One can also use a quoted expression, with either single or double quotes. The usual escaping convention holds, so "a\"a" would represent two a's with a " between them. However neither single nor double quotes may begin a path as this would make certain expressions ambiguous -- is a[@b = 'c']
comparing @b
to a path or a literal?
Finally, one can "quote" the entire expression following the qname
convention:
: (\p{PosixPunct}.+?\p{PosixPunct})
<require: (?{qname_test($^N)})>
A quoted name begins with a colon followed by some delimiter character, which must be a POSIX punctuation mark. These are the symbols
<>[](){}\/!"#$%&'*+,-.:;=?@^_`|~
If the character after the colon is the first of one of the bracket pairs, the trailing delimiter must be the other member of the pair, so
:<a>
:[a]
:(a)
:{a}
are correct but
:<a<
and so forth are bad. However,
:>a>
:]a]
:)a)
:}a}
are all fine, as are
:;a;
::a:
:-a-
and so forth. The qname
convention is a solution where you want to avoid the unreadability of escapes but have to do this at the beginning of a path or your tag name contains both sorts of ordinary quote characters. And again one may use the backslash to escape characters within the expression. If you use the backslash itself as the delimiter, you do not need to escape it.
:\a\ # good!
:\a\\a\ # also good! equivalent to a\\a
Since the qname
convention commits you to 3 extra-name characters before any escapes, it is generally not advisable unless you otherwise would have to escape more than 3 characters or you feel that whatever escaping you would have to do would mar legibility. Double and single quotes make particularly legible qname
delimiters if it comes to that.

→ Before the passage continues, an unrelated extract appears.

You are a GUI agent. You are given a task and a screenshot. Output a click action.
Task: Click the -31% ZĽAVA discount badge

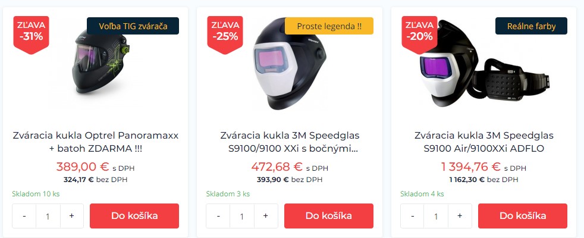click(32, 35)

Compare
file\ name\ with\ spaces
:"file name with spaces"
One uses the same number of characters in each case but the second is clearly easier on the eye. In this case the colon is necessary because " cannot begin a path expression.
HISTORY
I wrote TPath initially in Java (http://dfhoughton.org/treepath/) because I wanted a more convenient way to select nodes from parse trees. I've re-written it in Perl because I figured it might be handy and why not?
ACKNOWLEDGEMENTS
Thanks to Damian Conway for Regexp::Grammars, which makes it pleasant to write complicated parsers, and the Moose Cabal, who make it pleasant to write elaborate object oriented Perl. Without the use of roles I don't think I would have tried this.
AUTHOR
David F. Houghton <dfhoughton@gmail.com>
COPYRIGHT AND LICENSE
This software is copyright (c) 2013 by David F. Houghton.
This is free software; you can redistribute it and/or modify it under the same terms as the Perl 5 programming language system itself.